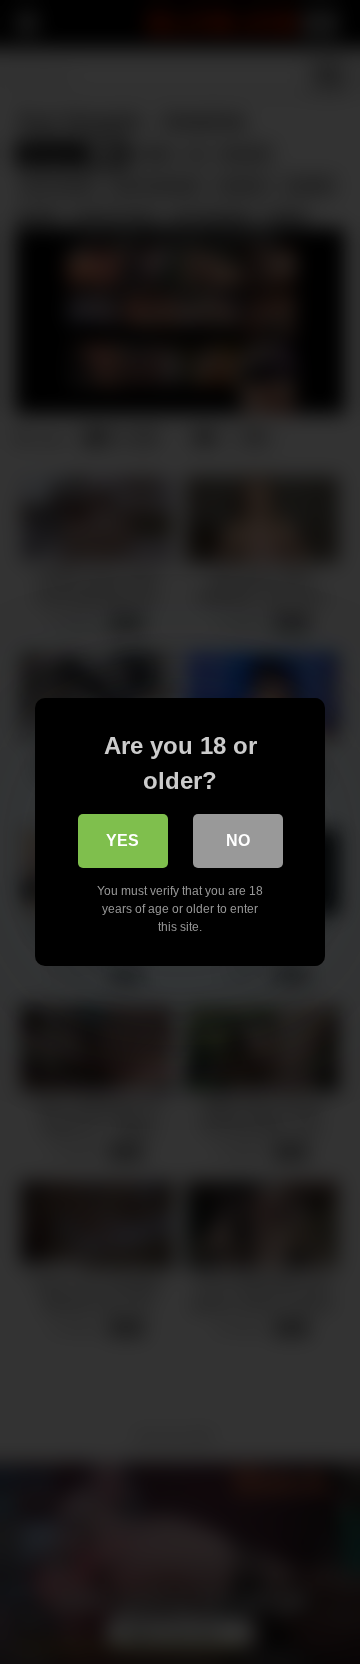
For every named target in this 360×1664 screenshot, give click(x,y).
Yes (122, 840)
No (238, 840)
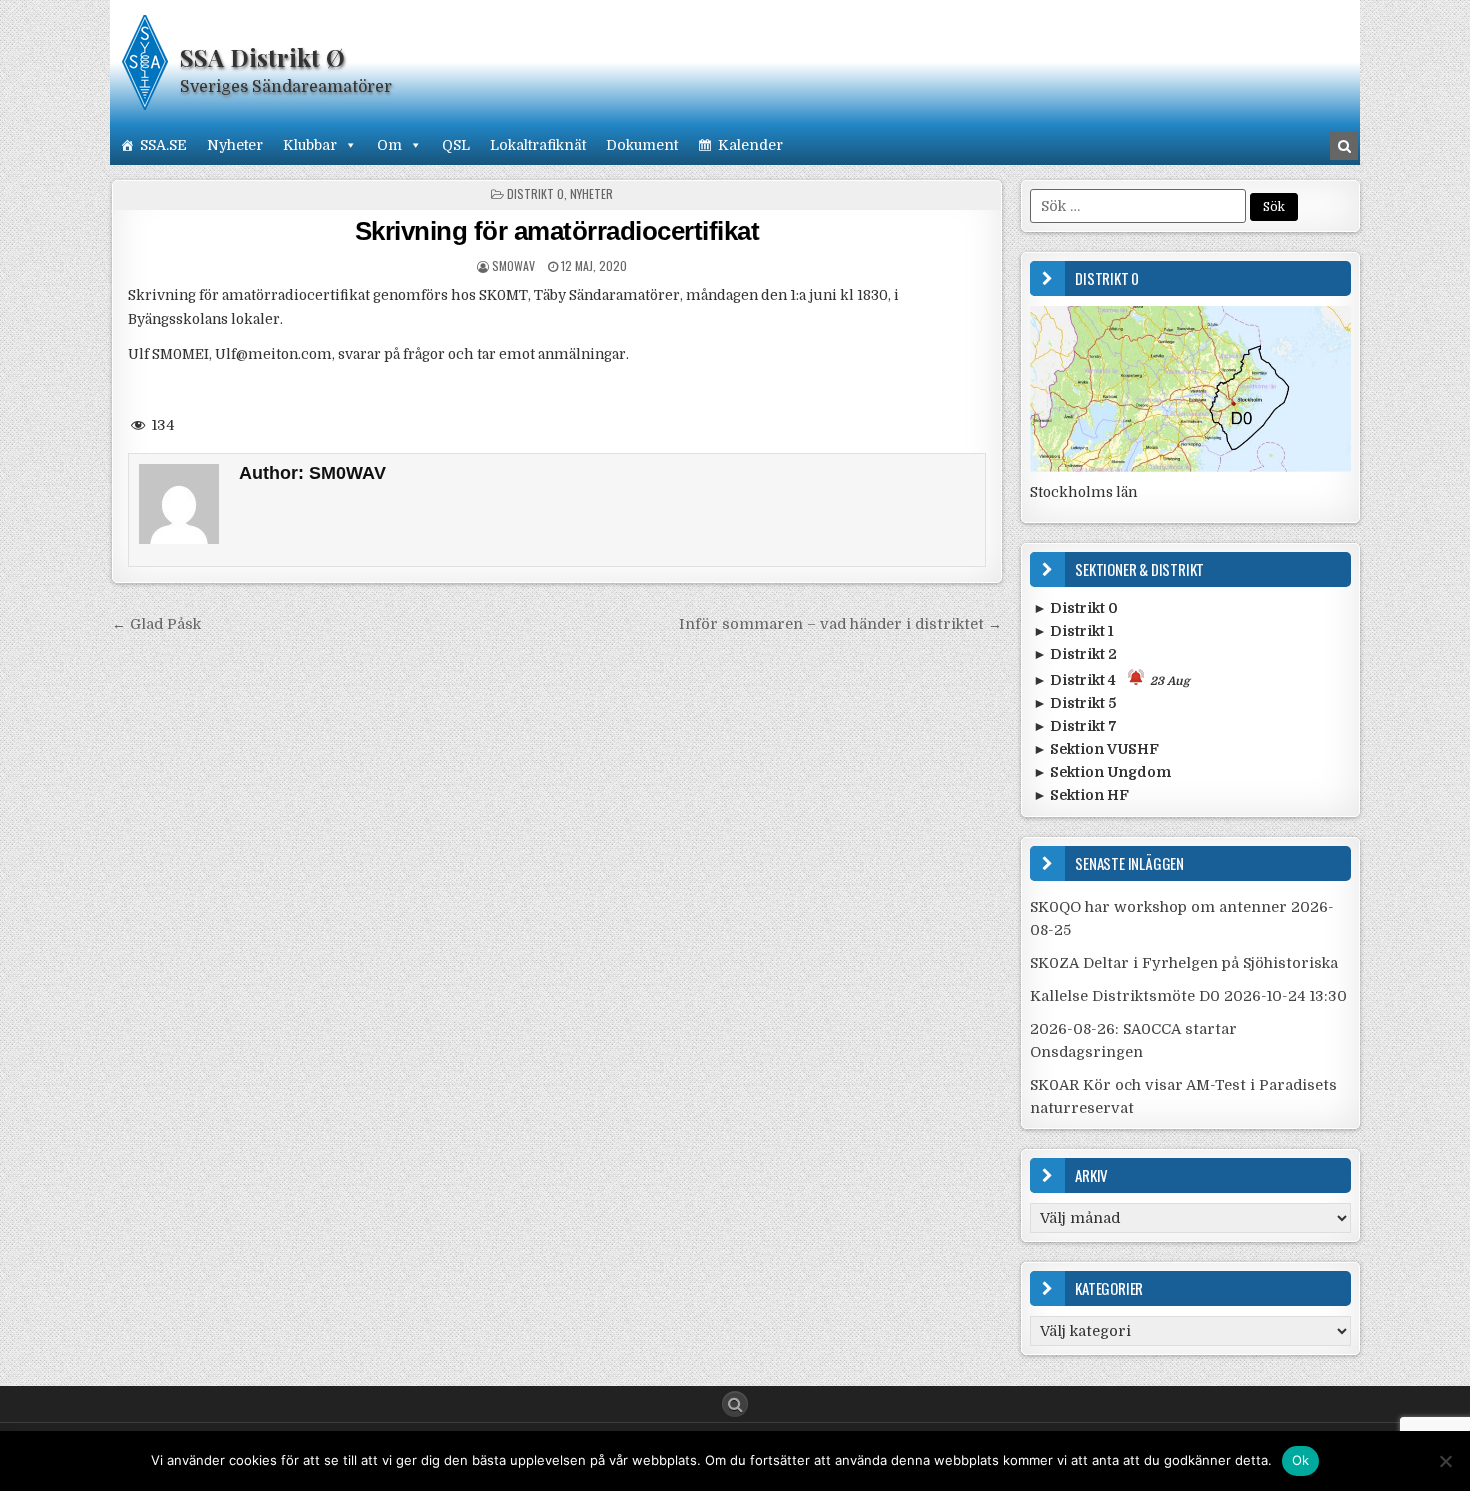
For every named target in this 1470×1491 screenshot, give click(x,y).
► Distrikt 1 (1073, 631)
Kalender (750, 145)
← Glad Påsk (156, 624)
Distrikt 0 (535, 193)
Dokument (642, 145)
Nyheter (235, 145)
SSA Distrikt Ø (262, 57)
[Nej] (1445, 1461)
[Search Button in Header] (1344, 146)
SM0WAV (513, 265)
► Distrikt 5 (1074, 703)
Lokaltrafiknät (538, 145)
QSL (456, 145)
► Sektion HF (1081, 795)
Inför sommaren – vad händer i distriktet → (840, 624)
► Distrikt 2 (1075, 654)
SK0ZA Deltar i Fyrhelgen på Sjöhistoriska (1184, 963)
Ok (1301, 1460)
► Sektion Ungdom (1102, 772)
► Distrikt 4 (1111, 680)
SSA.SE (163, 145)
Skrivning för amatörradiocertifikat (557, 231)
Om (389, 145)
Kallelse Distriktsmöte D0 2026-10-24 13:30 (1188, 996)
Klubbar (310, 145)
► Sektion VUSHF (1096, 749)
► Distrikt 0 (1075, 608)
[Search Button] (735, 1404)
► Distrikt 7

§ Work required:
Please print the entire listing again exactly, minus its images.

§ Result of the task:
For every named target in this 360×1664 screenshot, give click(x,y).
Yes (122, 840)
No (238, 840)
For every named target in this 1470×1491 screenshot, give click(x,y).
► Distrikt 1 (1073, 631)
Kalender (750, 145)
← Glad Påsk (156, 624)
Distrikt 0 (535, 193)
Dokument (642, 145)
Nyheter (235, 145)
SSA Distrikt Ø (262, 57)
[Nej] (1445, 1461)
[Search Button in Header] (1344, 146)
SM0WAV (513, 265)
► Distrikt 5 (1074, 703)
Lokaltrafiknät (538, 145)
QSL (456, 145)
► Sektion HF (1081, 795)
Inför sommaren – vad händer i distriktet → (840, 624)
► Distrikt 2 (1075, 654)
SK0ZA Deltar i Fyrhelgen på Sjöhistoriska (1184, 963)
Ok (1301, 1460)
► Sektion Ungdom (1102, 772)
► Distrikt 4 (1111, 680)
SSA.SE (163, 145)
Skrivning för amatörradiocertifikat (557, 231)
Om (389, 145)
Kallelse Distriktsmöte D0 2026-10-24 13:30 (1188, 996)
Klubbar (310, 145)
► Sektion VUSHF (1096, 749)
► Distrikt 0 (1075, 608)
[Search Button] (735, 1404)
► Distrikt 7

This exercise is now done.